The Commission believes that the proposed rule change would promote
the protection of municipal entities by protecting them from fraudulent
and manipulative acts and practices. By (i) Specifying which
underwriters are obligated to deliver the ``standard disclosures,''
``transaction-specific disclosures'' and ``dealer-specific
disclosures'';, (ii) requiring the separate identification and
formatting of the standard disclosures by underwriters; and (iii)

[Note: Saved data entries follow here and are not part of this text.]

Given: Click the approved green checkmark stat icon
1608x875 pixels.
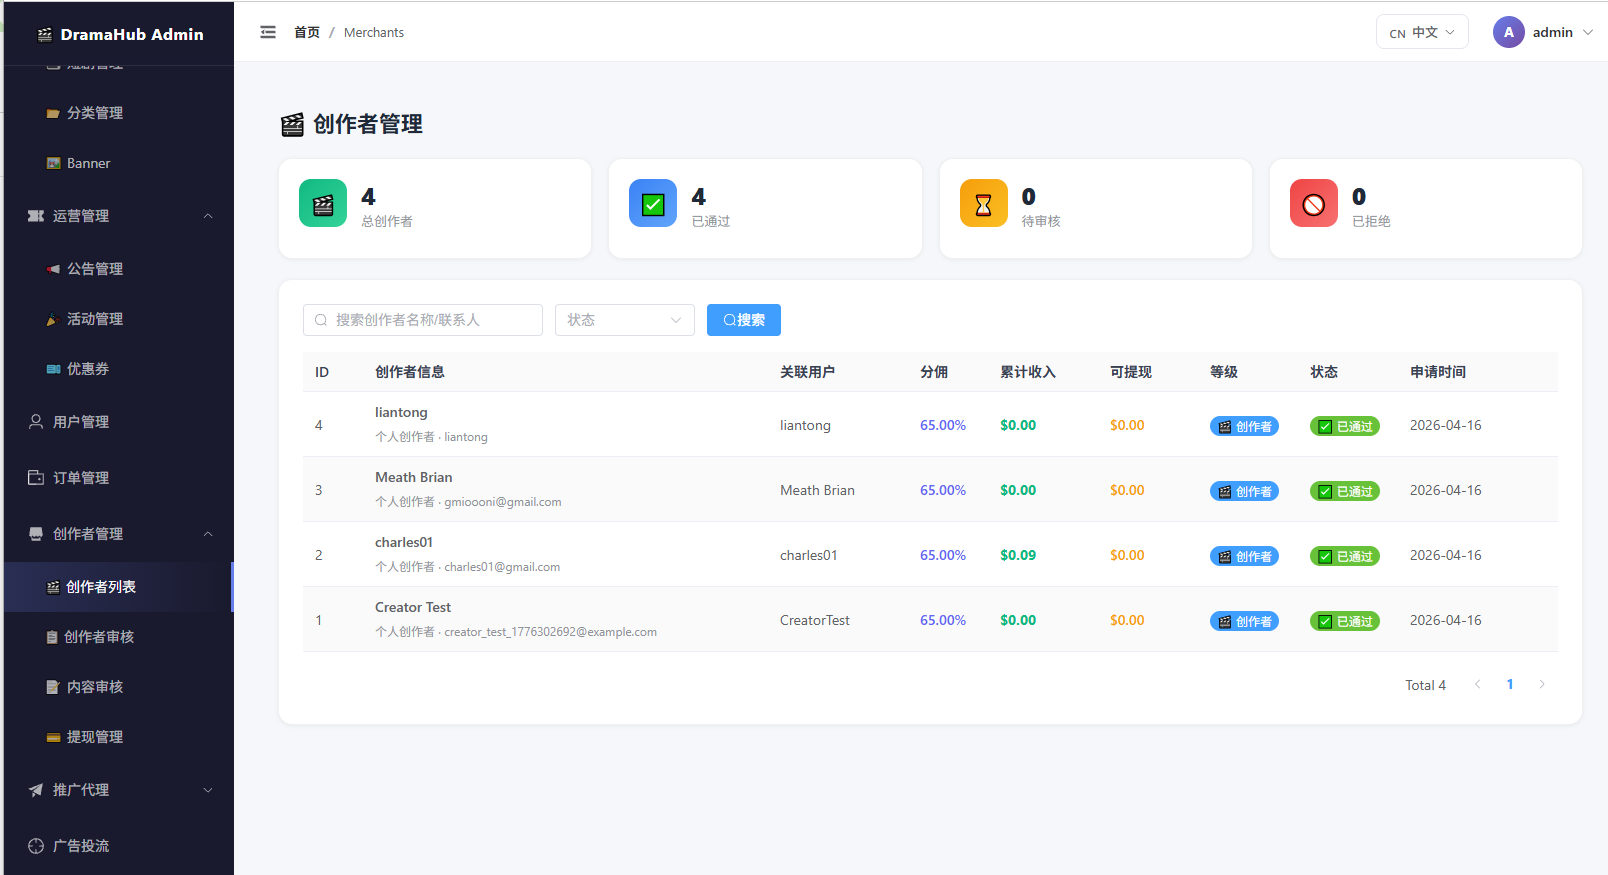Looking at the screenshot, I should point(653,204).
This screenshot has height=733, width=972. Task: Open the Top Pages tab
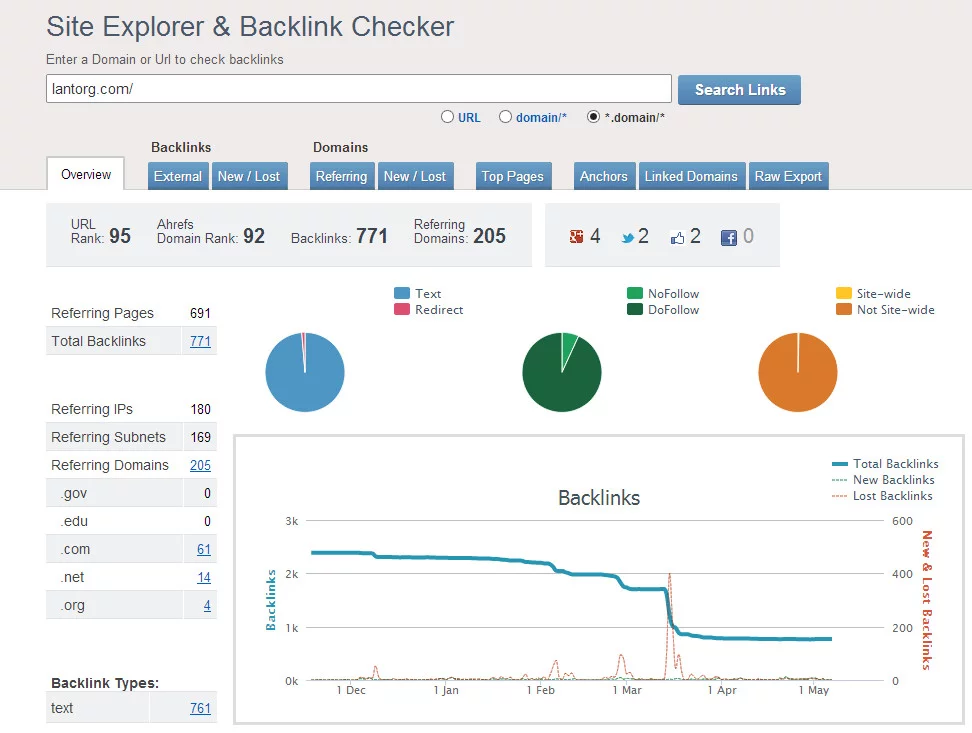pos(512,176)
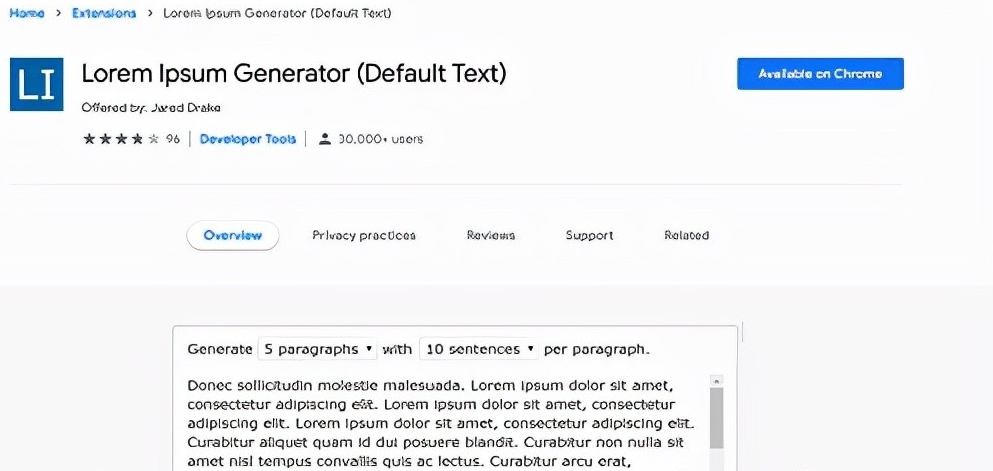The width and height of the screenshot is (993, 471).
Task: Open the Privacy practices tab
Action: pyautogui.click(x=364, y=236)
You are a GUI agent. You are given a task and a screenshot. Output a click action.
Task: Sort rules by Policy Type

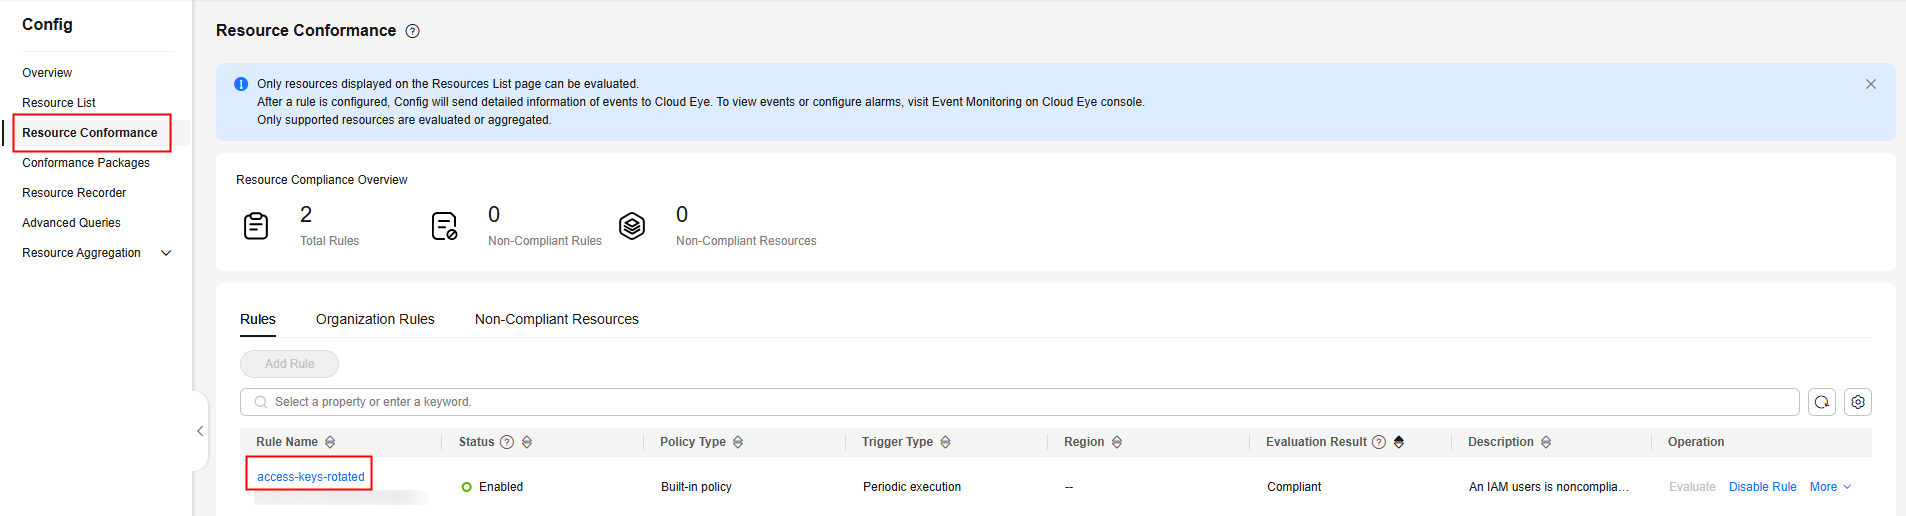point(738,442)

requiring that disclosures be clear and concise, the proposed rule
change will enable issuers to more efficiently and carefully evaluate
the information contained in the disclosures they do receive, which may
result in better-informed issuers. Further, the Commission believes the
addition by the proposed rule change of a new standard disclosure that
the issuer may choose to engage the services of a municipal advisor
with a fiduciary obligation to represent the issuer's interests in the
transaction will promote the protection of municipal entities by
expressly informing them that they may obtain the advice of a municipal
advisor, who would serve as a fiduciary to the issuer.

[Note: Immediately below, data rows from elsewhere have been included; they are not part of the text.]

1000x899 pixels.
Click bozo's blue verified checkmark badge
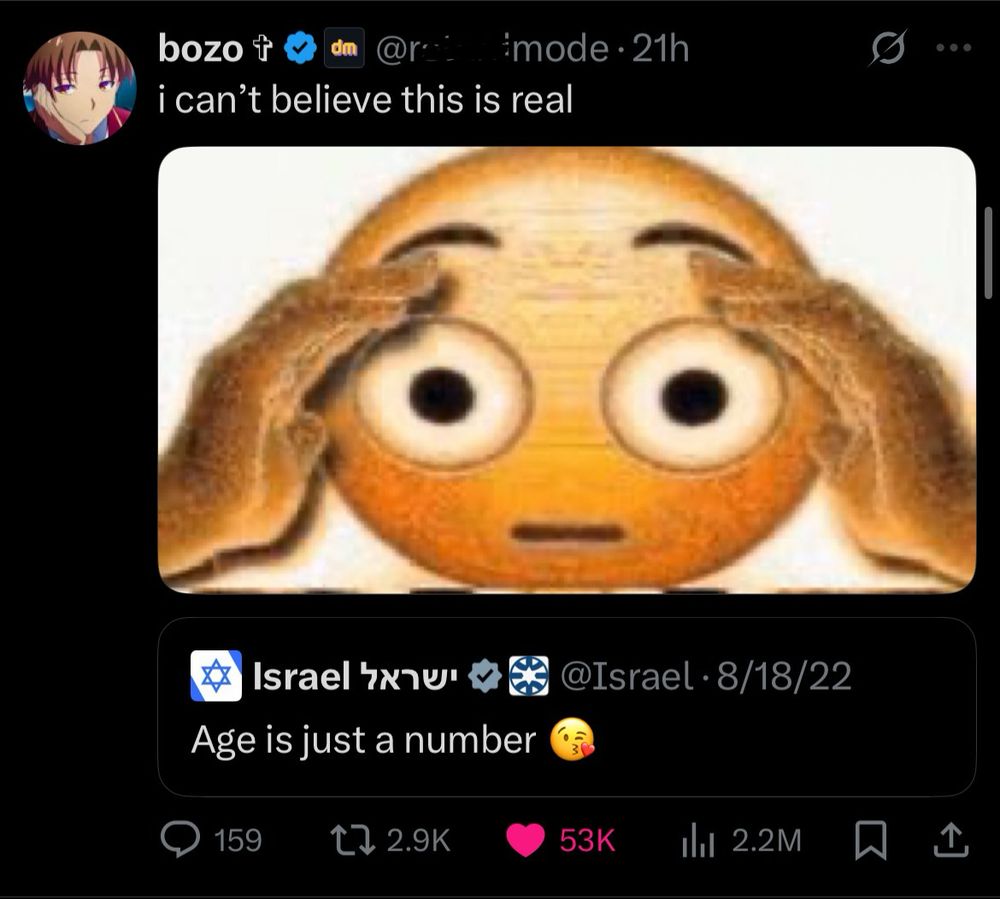[x=300, y=48]

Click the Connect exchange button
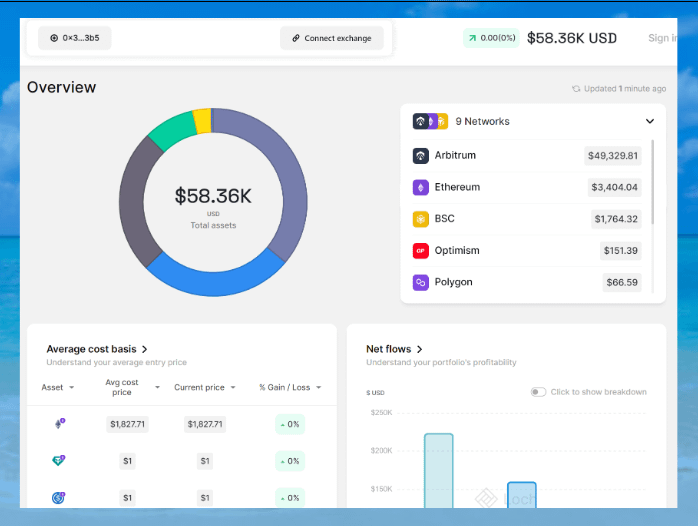[x=331, y=38]
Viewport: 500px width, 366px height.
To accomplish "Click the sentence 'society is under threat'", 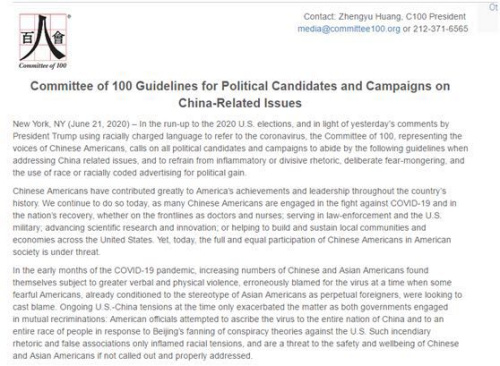I will coord(56,252).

The Commission believes that the proposed rule change would remove
impediments to and perfect the mechanism of a free and open market, and
promote just and equitable principles of trade by clarifying and
streamlining underwriters' disclosure obligations to municipal entity
issuers, thereby facilitating more efficient compliance with those
obligations. By incorporating certain provisions of the Implementation
Guidance and FAQs, with certain revisions, into the Revised
Interpretive Notice, the proposed rule change provides for a single
consolidated document to which underwriters may look, facilitating the
efficient identification of any applicable fair dealing obligations. By
(i) specifying that the standard disclosures and many transaction-
specific disclosures should be sent to issuers only from the syndicate
manager or sole underwriter; (ii) clarifying that underwriters are not
obligated to provide written disclosures regarding the conflicts of
issuer personnel or other parties to the transaction; and (iii)

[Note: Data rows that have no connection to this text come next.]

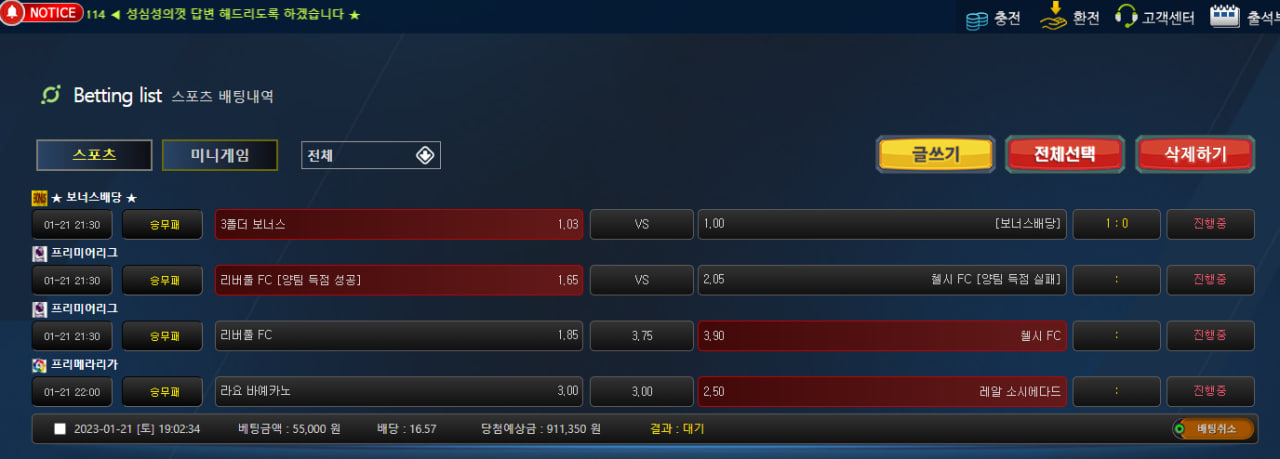Screen dimensions: 1280x459
Task: Switch to the 미니게임 tab
Action: tap(220, 155)
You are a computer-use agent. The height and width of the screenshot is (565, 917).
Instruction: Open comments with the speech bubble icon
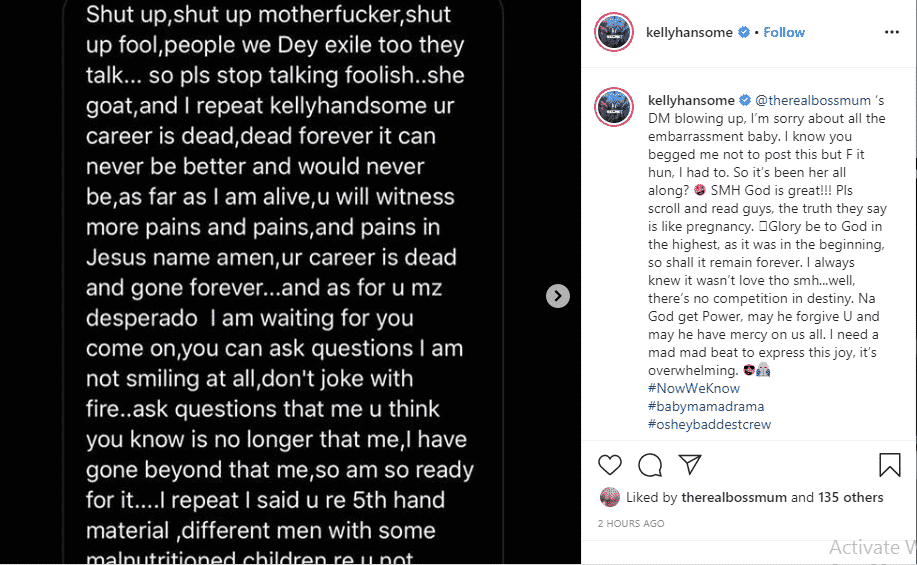(x=650, y=465)
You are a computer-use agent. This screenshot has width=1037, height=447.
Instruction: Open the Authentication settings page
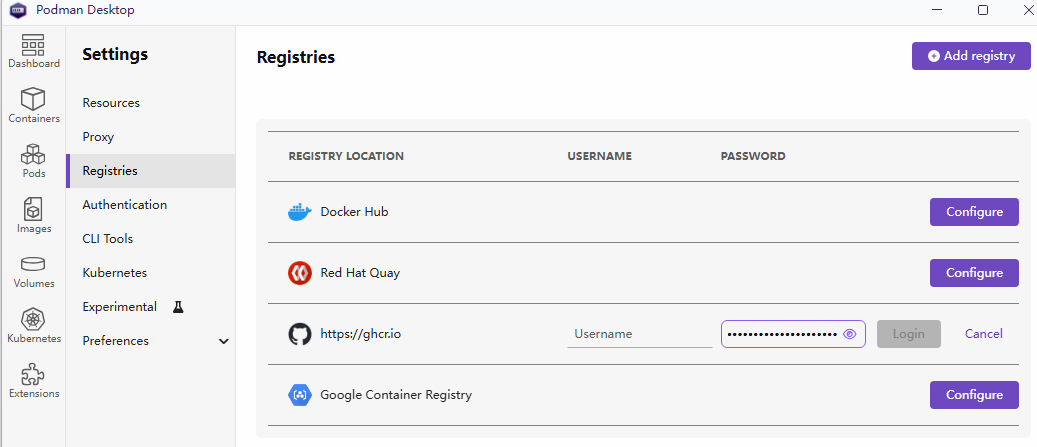(124, 205)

providing that disclosures must be made in a clear and concise manner,
the proposed rule change would remove impediments to and perfect the
mechanism of a free and open market, and promote just and
[[Page 61669]]
equitable principles of trade, by eliminating certain redundant and
generic disclosures currently delivered by underwriters to issuers that
provide little, if any, informational benefits to issuers, but do
create non-trivial compliance and recordkeeping burdens on
underwriters. By clarifying the definition of Complex Municipal
Securities Financing Recommendation, and specifying the particular
underwriter that must provide these particularized transaction-specific
disclosures to issuers, the proposed rule change would promote just and
equitable principles of trade by eliminating legal ambiguity under the
Revised Interpretive Notice, thereby reducing the compliance burden for
underwriters without diminishing the protection of municipal entities.
By specifying that the underwriter making a Complex Municipal
Securities Financing Recommendation must provide the transaction-
specific disclosure for that recommendation, the proposed rule change
may improve the accuracy and usefulness of such disclosures to
municipal entities.
The Commission further believes that proposed rule change would
remove impediments to and perfect the mechanism of a free and open
market by clarifying which potential material conflicts of interest
must be disclosed by underwriters and at what time. This portion of the
proposed rule change may reduce the volume of initial conflicts
disclosures that must be provided, limiting such disclosures to those
conflicts that are most concrete and probable, and therefore most
useful to issuers at that time.
The Commission further believes that the proposed rule change would
remove impediments to and perfect the mechanism of a free and open
market, and facilitate transactions in municipal securities, by
permitting an email read receipt to serve as the issuer's
acknowledgement of receipt of the applicable disclosures under the
Revised Interpretive Notice. This provision of the proposed rule change
would improve the efficiency of the disclosure process by allowing
underwriters to seek, and issuers to provide, acknowledgement
electronically through the built-in, automatic process of an email
system. The Commission believes that municipal entities would continue
to be protected under the Revised Interpretive Notice because the
underwriter would have a fair dealing obligation to receive the email
read receipt from a specific official identified as the issuer's
primary contact for the receipt of such disclosures or from an issuer
official that the underwriter reasonably believes has authority to bind
the issuer by contract with the underwriter. In addition, the proposed
rule change would not permit an underwriter to rely on an email read
receipt as an issuer's acknowledgement where such reliance is
unreasonable under all of the facts and circumstances, such as where
the underwriter is on notice that the issuer official to whom the email
is addressed has not in fact received or opened the email. Further, the
recipient of such an automatic email read receipt request would still
have the option to not provide this form of acknowledgement.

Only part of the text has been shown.